Document extract:
** Begin **

BRADBURY: AN ILLUSTRATED LIFE, by Jerry Weist, Introduction by Ray Bradbury, Wm. Morrow, 195 pages, $34.95.

Technically, this is a coffee-table book, but it is also a catalog, a biography, a bibliography and a loving tribute to Ray Bradbury, the prolific genre writer who helped shape the fabric of today's society.

Bradbury's tales have found their way into radio, television, film, comics and theater, and they have left behind a great deal of visual material. In "Ray Bradbury: An Illustrated Life," Weist has chronicled the residual art as a documentation of Bradbury's works, from his early days as a science-fiction fan to the current, late-stages of his life.

The art runs the gamut — from Buck Rodgers newspaper strips that inspired the young Bradbury, to a "Cliffs Notes" cover of the author's works. to program covers from his stage plays.

** End **

Items:
** Begin **

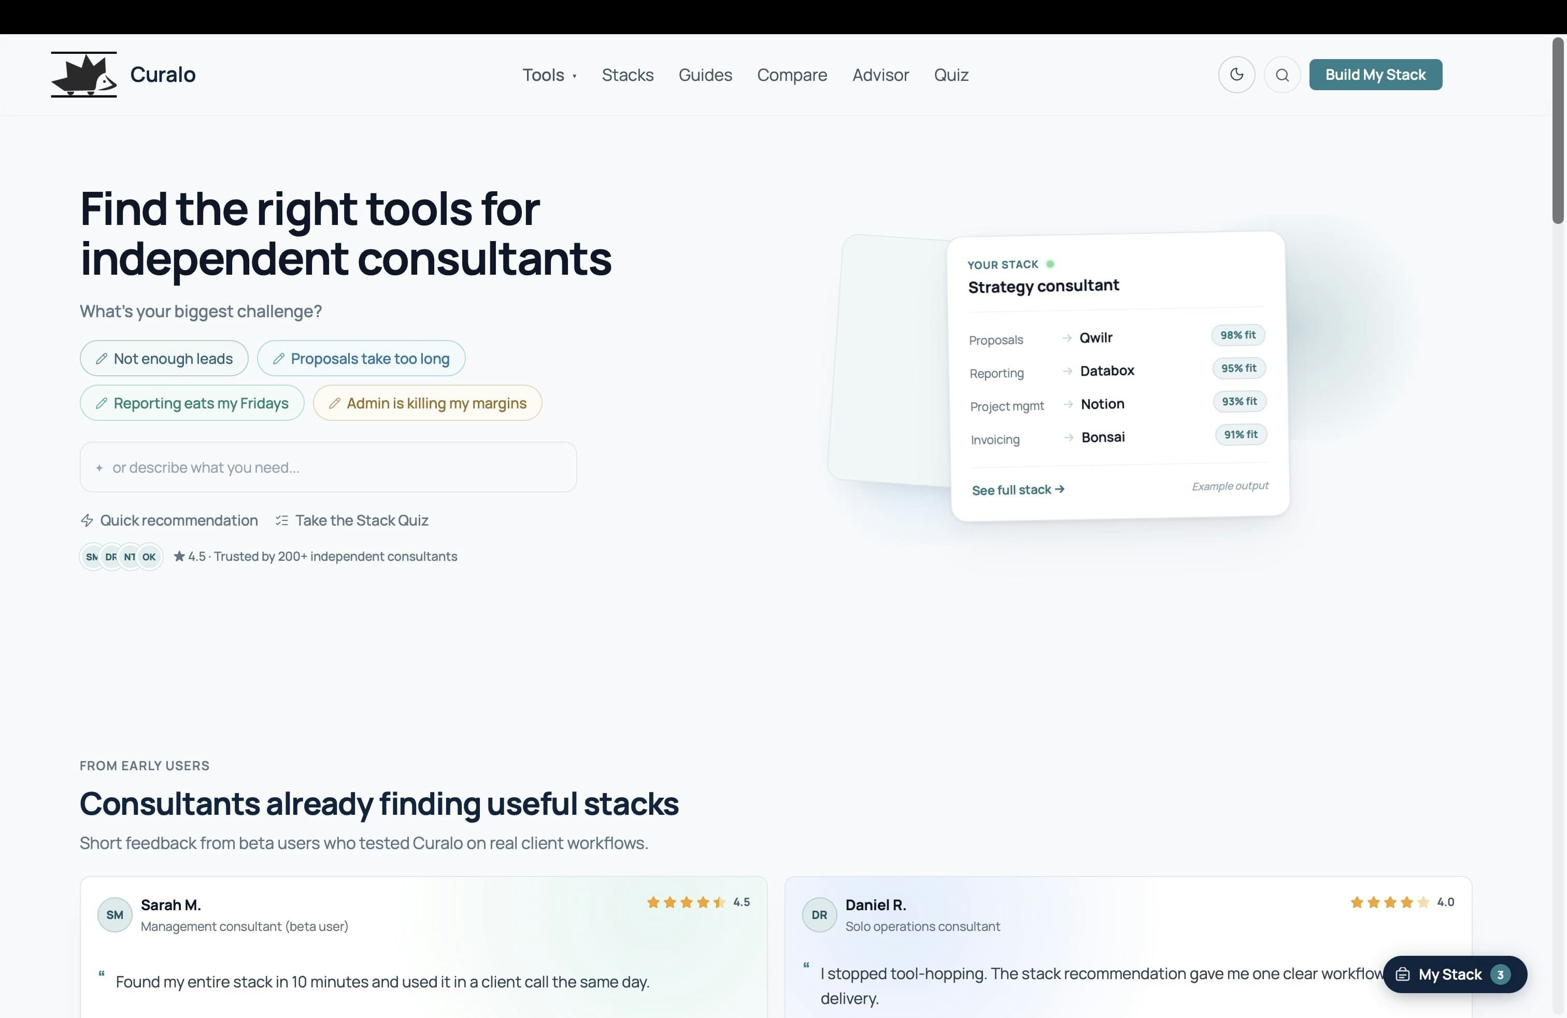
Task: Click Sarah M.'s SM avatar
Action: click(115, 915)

** End **
** Begin **

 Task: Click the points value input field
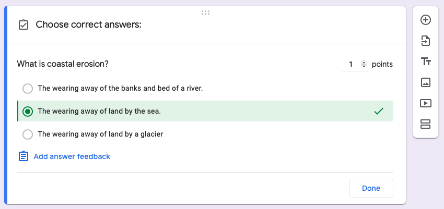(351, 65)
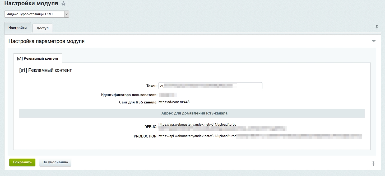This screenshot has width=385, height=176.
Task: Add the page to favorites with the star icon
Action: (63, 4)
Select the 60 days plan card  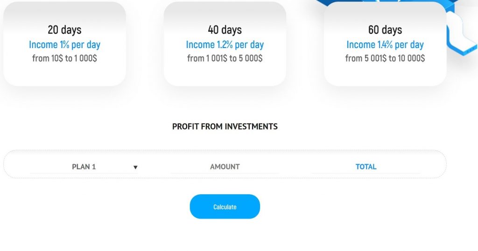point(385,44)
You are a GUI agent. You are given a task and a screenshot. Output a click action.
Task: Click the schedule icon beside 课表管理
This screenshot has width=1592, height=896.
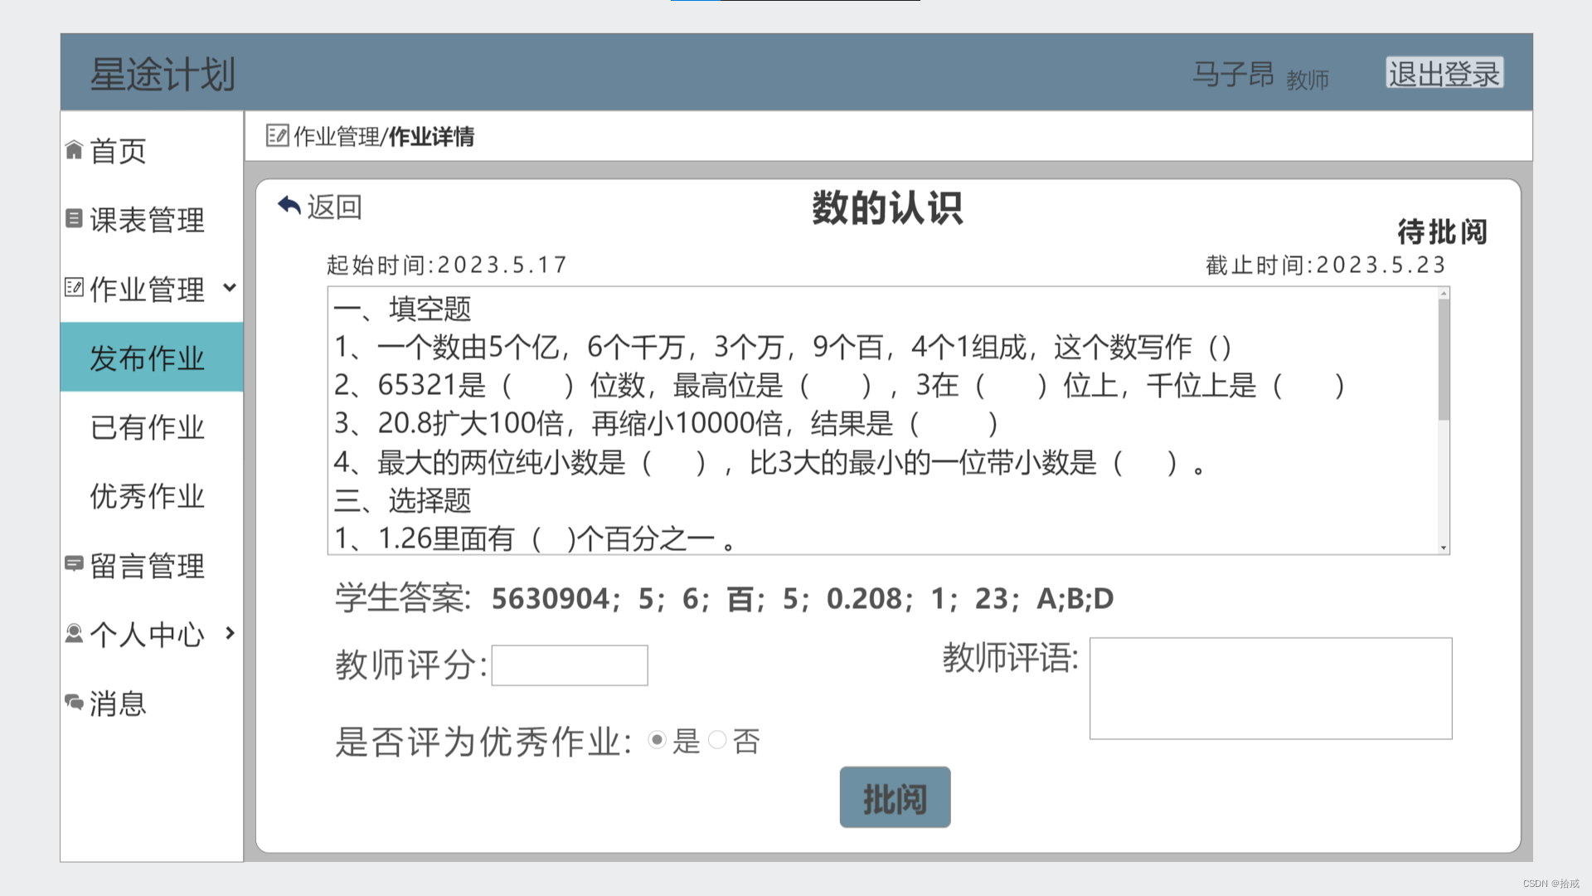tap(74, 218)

** End **
** Begin **

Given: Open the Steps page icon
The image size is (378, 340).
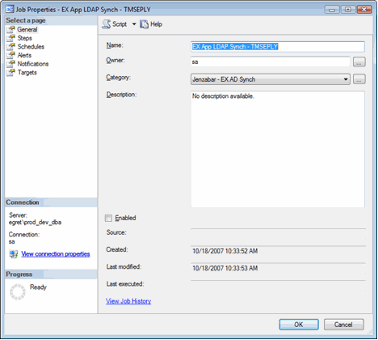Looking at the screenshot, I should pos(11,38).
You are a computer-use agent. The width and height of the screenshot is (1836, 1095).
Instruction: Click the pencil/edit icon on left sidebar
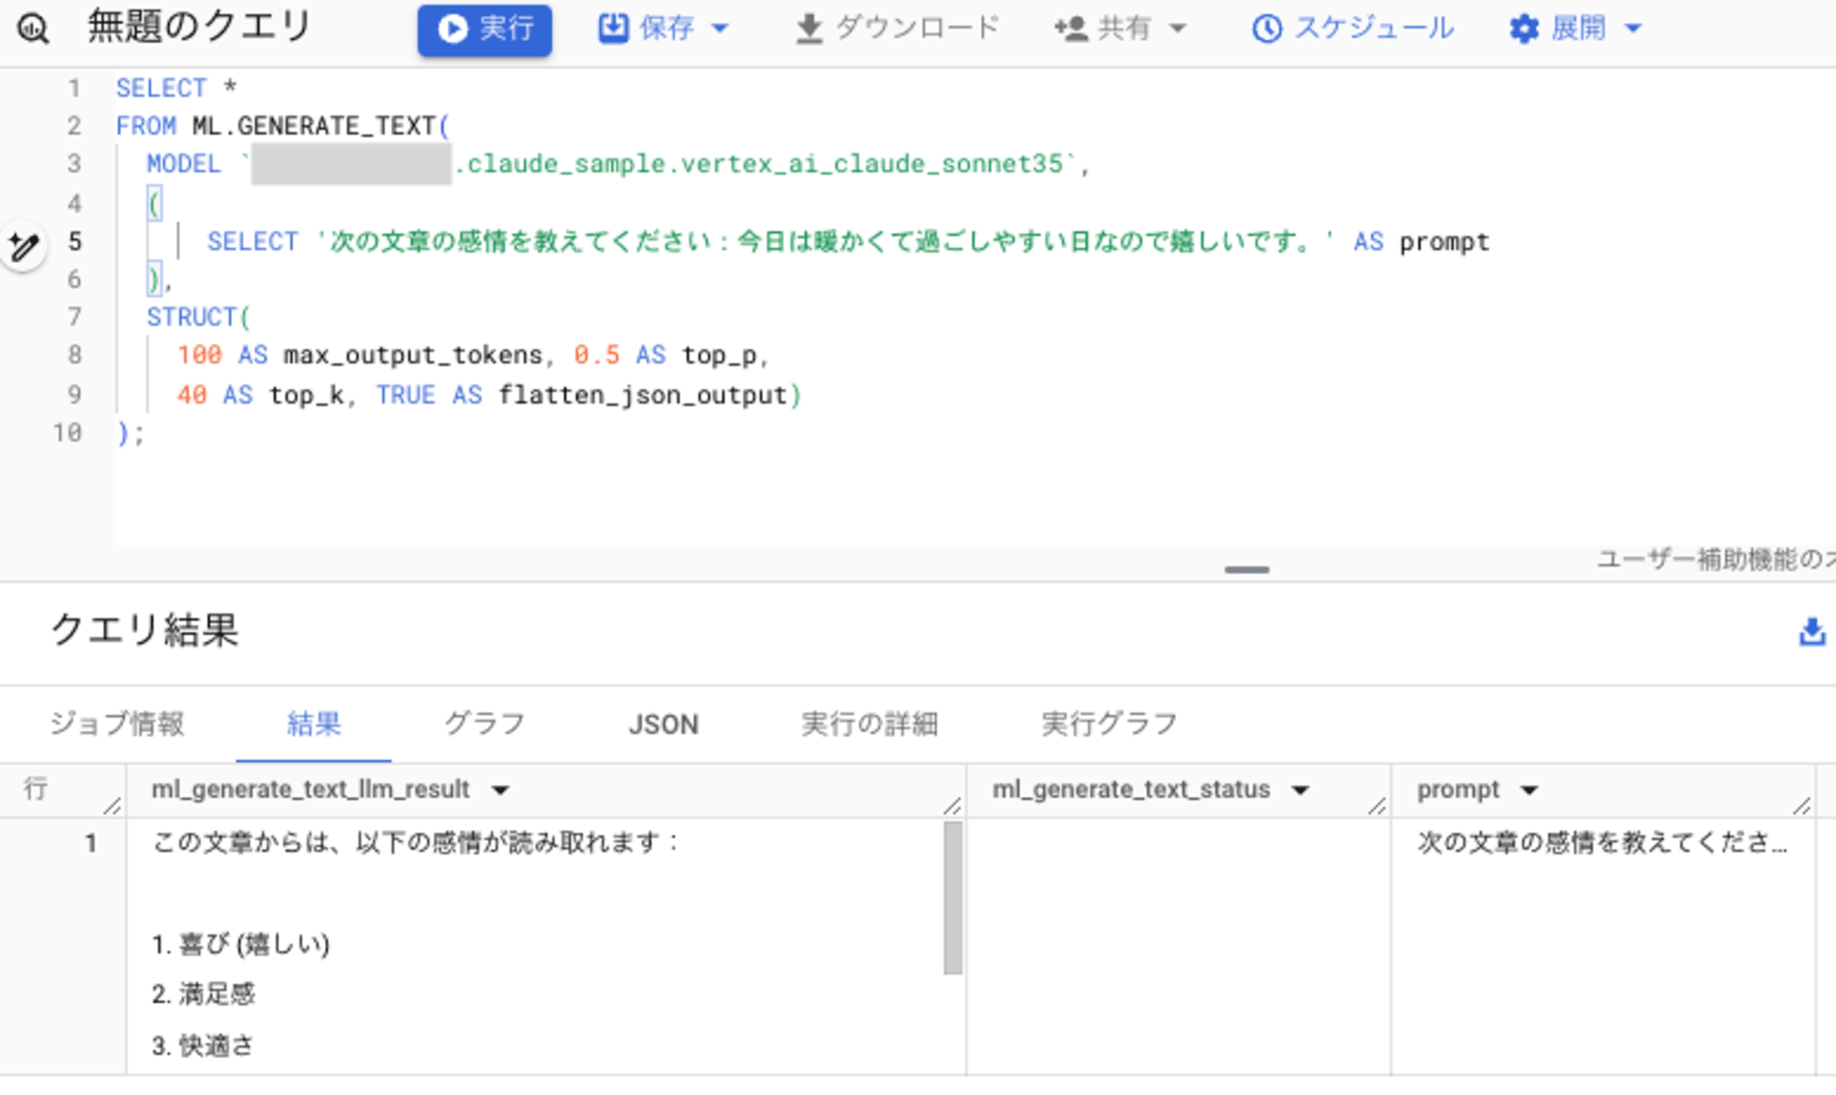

** End **

Written problem 1:
In the Bradbury book review, rewrite the passage starting at "Technically, this is" and ending at "his stage plays.", changing "coffee-table book" to "reference book".
Written problem 2:
Answer these questions using the Bradbury book review:
(a) How many pages does the book have?
(b) Who wrote the introduction?
(c) Which newspaper strips inspired the young Bradbury?
Written problem 3:
List every medium that the Bradbury book review says Bradbury's tales have found their way into.

Task solution 1:
Technically, this is a reference book, but it is also a catalog, a biography, a bibliography and a loving tribute to Ray Bradbury, the prolific genre writer who helped shape the fabric of today's society.

Bradbury's tales have found their way into radio, television, film, comics and theater, and they have left behind a great deal of visual material. In "Ray Bradbury: An Illustrated Life," Weist has chronicled the residual art as a documentation of Bradbury's works, from his early days as a science-fiction fan to the current, late-stages of his life.

The art runs the gamut — from Buck Rodgers newspaper strips that inspired the young Bradbury, to a "Cliffs Notes" cover of the author's works. to program covers from his stage plays.

Task solution 2:
(a) 195 pages
(b) Ray Bradbury
(c) Buck Rodgers newspaper strips

Task solution 3:
Radio, television, film, comics, theater